| Listed entries |
-*-*-
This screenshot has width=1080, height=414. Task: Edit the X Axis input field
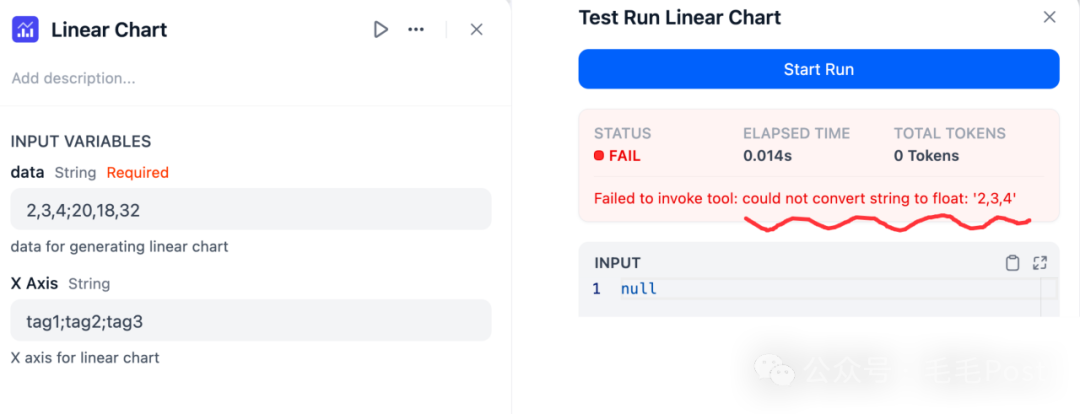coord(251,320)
-*-*-
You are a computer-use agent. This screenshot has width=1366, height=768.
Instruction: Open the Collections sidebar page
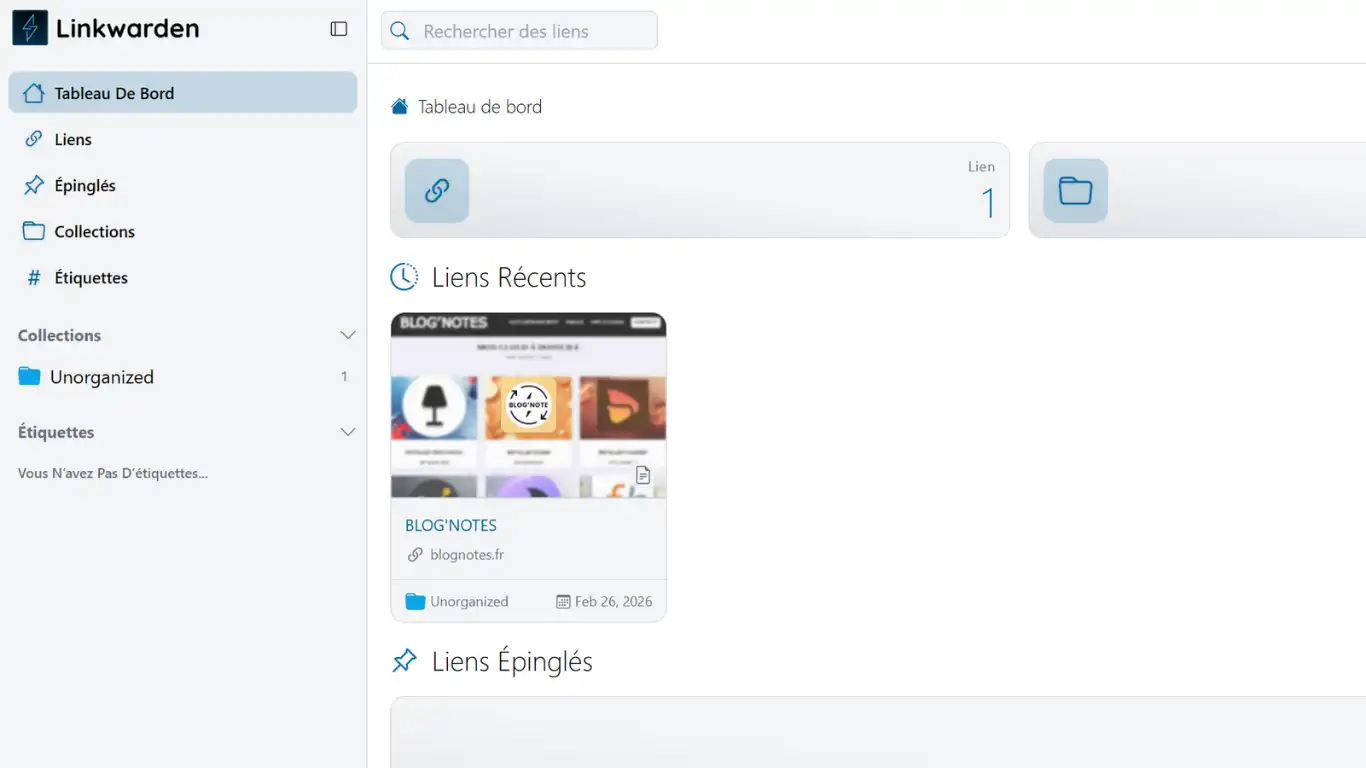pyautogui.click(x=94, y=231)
-*-*-
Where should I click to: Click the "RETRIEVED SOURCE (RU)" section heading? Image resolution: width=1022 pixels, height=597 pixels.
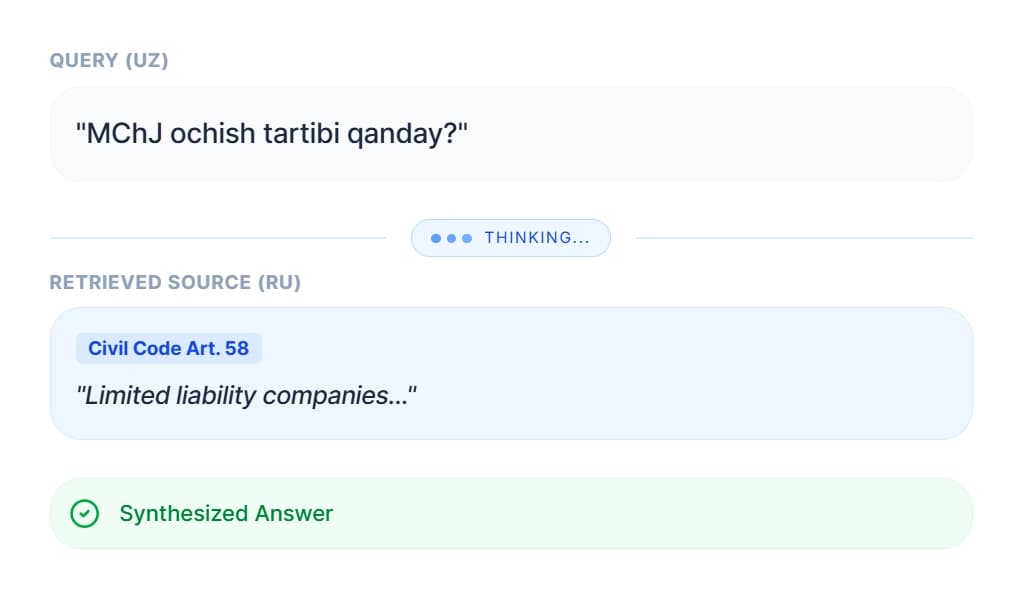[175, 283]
-*-*-
Rewrite the material from the line with "This screenshot has width=1080, height=414." up to and including the line with "coord(251,320)", switching "X Axis" to "Y Axis" and keeping everything else the same. Omit the pictures from your answer.

| Complete answer |
This screenshot has width=1080, height=414. Task: Edit the Y Axis input field
coord(251,320)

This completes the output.